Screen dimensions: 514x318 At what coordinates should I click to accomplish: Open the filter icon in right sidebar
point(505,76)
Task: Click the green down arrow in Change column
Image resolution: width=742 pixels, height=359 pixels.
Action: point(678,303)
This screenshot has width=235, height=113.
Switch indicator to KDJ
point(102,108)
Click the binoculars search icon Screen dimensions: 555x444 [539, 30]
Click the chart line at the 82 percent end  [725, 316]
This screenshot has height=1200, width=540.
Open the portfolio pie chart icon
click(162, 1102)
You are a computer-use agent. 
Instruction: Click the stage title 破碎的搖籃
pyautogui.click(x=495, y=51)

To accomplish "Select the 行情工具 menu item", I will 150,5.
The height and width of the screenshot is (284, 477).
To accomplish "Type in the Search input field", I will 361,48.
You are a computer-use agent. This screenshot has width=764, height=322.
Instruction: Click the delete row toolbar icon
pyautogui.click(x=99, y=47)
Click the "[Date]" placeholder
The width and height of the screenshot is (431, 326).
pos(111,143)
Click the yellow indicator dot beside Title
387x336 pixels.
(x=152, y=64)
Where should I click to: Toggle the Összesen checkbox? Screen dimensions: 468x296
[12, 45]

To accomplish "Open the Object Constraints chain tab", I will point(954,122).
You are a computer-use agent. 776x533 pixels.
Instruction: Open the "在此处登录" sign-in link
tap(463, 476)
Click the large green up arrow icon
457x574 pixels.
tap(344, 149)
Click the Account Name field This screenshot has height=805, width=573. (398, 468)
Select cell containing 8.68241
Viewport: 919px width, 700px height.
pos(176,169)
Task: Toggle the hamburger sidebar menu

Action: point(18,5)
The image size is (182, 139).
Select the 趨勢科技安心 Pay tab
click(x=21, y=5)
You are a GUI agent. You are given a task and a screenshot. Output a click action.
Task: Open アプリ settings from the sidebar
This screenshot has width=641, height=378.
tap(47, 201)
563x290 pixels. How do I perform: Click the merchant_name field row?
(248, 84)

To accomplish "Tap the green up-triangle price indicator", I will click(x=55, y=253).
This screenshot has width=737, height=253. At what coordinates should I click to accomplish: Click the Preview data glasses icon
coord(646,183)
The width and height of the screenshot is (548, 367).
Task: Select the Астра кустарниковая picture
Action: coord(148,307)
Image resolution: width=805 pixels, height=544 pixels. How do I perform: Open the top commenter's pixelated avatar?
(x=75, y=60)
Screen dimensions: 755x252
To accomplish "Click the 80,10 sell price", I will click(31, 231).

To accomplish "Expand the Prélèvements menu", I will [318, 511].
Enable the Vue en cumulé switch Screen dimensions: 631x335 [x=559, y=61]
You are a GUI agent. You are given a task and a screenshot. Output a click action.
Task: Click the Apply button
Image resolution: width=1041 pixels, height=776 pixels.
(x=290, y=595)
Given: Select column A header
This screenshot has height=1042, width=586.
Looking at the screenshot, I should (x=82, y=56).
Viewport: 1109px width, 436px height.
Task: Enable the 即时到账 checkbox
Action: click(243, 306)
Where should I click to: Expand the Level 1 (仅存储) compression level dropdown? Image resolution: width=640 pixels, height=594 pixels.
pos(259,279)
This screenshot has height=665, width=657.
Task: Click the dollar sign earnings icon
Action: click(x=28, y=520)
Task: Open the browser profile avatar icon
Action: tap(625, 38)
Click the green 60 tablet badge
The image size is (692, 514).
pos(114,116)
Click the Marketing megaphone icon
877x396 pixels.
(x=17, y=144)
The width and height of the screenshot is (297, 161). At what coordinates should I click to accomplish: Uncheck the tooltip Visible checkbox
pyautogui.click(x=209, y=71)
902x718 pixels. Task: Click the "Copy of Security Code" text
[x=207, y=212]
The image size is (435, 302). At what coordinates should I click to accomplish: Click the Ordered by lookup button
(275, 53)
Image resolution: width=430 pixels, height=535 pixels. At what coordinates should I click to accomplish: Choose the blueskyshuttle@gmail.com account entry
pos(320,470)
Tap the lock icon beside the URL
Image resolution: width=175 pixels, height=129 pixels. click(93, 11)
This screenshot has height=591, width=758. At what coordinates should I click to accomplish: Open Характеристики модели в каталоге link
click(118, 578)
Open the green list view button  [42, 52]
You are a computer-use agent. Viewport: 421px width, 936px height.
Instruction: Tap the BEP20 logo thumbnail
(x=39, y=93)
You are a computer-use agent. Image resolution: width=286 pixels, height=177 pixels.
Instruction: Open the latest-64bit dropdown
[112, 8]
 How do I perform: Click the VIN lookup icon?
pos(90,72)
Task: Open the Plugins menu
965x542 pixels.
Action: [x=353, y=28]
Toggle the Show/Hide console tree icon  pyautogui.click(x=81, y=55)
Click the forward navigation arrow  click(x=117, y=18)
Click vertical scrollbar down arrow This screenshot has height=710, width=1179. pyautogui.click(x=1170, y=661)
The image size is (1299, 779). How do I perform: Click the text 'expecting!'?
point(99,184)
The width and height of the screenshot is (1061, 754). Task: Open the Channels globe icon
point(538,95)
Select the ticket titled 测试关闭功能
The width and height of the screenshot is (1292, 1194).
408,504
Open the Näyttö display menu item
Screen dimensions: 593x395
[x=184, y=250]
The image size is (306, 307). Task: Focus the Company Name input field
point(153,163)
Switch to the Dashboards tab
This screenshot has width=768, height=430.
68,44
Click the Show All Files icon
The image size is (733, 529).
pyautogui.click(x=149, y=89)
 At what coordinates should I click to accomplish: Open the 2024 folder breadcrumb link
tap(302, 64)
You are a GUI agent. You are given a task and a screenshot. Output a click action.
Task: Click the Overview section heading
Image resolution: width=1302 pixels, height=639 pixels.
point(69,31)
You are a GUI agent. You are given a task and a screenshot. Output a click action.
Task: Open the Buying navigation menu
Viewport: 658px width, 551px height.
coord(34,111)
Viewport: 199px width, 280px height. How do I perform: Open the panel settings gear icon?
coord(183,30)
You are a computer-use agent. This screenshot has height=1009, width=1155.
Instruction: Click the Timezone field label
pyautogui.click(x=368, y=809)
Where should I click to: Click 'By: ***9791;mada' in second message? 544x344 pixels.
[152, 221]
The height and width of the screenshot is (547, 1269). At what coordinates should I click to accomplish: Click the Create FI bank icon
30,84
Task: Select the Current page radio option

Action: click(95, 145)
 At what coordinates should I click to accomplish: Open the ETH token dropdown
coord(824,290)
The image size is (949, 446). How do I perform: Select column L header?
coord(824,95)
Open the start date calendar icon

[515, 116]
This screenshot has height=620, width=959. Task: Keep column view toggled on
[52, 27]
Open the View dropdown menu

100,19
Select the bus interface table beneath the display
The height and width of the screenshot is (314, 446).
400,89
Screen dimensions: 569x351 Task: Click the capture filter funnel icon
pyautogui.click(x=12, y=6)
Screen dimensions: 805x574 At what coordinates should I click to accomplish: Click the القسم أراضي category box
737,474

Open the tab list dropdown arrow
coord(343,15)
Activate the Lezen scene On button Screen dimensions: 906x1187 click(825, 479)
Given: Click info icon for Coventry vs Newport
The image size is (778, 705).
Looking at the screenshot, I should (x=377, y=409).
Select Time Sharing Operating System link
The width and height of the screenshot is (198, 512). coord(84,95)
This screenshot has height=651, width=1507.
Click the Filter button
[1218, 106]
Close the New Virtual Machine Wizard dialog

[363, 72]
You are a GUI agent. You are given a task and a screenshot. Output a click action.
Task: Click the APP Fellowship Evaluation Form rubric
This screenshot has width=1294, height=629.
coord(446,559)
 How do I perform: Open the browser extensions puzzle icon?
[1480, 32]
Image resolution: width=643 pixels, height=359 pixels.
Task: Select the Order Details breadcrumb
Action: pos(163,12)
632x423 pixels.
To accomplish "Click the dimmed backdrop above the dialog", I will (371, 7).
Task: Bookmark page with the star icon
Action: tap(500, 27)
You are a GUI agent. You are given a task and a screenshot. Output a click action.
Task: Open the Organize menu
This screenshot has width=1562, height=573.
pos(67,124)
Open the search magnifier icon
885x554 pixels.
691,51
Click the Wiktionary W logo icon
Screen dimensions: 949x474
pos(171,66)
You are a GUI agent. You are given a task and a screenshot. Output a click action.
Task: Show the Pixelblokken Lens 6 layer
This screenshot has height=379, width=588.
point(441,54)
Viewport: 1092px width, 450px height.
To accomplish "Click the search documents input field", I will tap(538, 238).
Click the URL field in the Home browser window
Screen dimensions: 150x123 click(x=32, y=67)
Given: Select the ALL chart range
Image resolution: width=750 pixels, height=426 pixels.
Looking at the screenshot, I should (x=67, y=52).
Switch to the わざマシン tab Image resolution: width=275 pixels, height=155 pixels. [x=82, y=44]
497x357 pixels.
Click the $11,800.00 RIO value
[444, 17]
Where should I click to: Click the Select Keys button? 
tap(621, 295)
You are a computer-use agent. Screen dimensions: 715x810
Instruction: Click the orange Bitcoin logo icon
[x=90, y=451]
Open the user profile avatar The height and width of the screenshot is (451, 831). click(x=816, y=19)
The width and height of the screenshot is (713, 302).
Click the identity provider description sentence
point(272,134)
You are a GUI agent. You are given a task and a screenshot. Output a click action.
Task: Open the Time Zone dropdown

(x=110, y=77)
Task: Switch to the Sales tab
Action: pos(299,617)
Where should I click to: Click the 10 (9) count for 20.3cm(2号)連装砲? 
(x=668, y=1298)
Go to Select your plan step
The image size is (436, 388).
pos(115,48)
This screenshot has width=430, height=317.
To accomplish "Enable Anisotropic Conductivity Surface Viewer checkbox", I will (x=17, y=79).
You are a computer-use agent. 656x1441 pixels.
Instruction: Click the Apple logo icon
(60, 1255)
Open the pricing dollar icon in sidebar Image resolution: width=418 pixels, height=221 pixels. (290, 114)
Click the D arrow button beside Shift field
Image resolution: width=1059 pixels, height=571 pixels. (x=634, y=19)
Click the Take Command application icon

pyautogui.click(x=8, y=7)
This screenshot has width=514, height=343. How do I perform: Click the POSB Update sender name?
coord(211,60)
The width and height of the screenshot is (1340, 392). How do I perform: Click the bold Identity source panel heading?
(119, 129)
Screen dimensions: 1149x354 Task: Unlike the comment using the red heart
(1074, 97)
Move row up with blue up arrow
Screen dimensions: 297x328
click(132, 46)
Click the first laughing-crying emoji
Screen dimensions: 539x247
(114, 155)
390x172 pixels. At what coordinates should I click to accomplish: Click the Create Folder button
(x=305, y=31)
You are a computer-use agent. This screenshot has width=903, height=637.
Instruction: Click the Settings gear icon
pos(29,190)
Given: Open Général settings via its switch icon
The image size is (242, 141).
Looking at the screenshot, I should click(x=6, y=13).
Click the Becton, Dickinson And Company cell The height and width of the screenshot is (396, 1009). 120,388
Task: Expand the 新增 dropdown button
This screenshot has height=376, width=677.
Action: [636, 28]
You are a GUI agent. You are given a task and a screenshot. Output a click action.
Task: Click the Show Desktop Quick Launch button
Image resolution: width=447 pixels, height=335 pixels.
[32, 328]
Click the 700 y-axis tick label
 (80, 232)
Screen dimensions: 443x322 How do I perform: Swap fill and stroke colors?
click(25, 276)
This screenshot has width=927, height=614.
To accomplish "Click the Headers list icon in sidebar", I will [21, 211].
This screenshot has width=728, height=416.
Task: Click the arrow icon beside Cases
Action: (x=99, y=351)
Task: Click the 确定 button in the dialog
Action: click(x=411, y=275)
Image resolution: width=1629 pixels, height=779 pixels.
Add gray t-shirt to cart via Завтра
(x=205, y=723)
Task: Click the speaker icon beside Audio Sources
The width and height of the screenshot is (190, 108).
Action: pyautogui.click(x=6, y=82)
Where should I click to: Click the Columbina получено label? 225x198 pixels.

### Task statement
Return every line of the records in which the word "Show" is found.

### Response to this task
Toggle the Show/Hide console tree icon  pyautogui.click(x=81, y=55)
Click the Show All Files icon
Task: Show the Pixelblokken Lens 6 layer
Task: Click the Show Desktop Quick Launch button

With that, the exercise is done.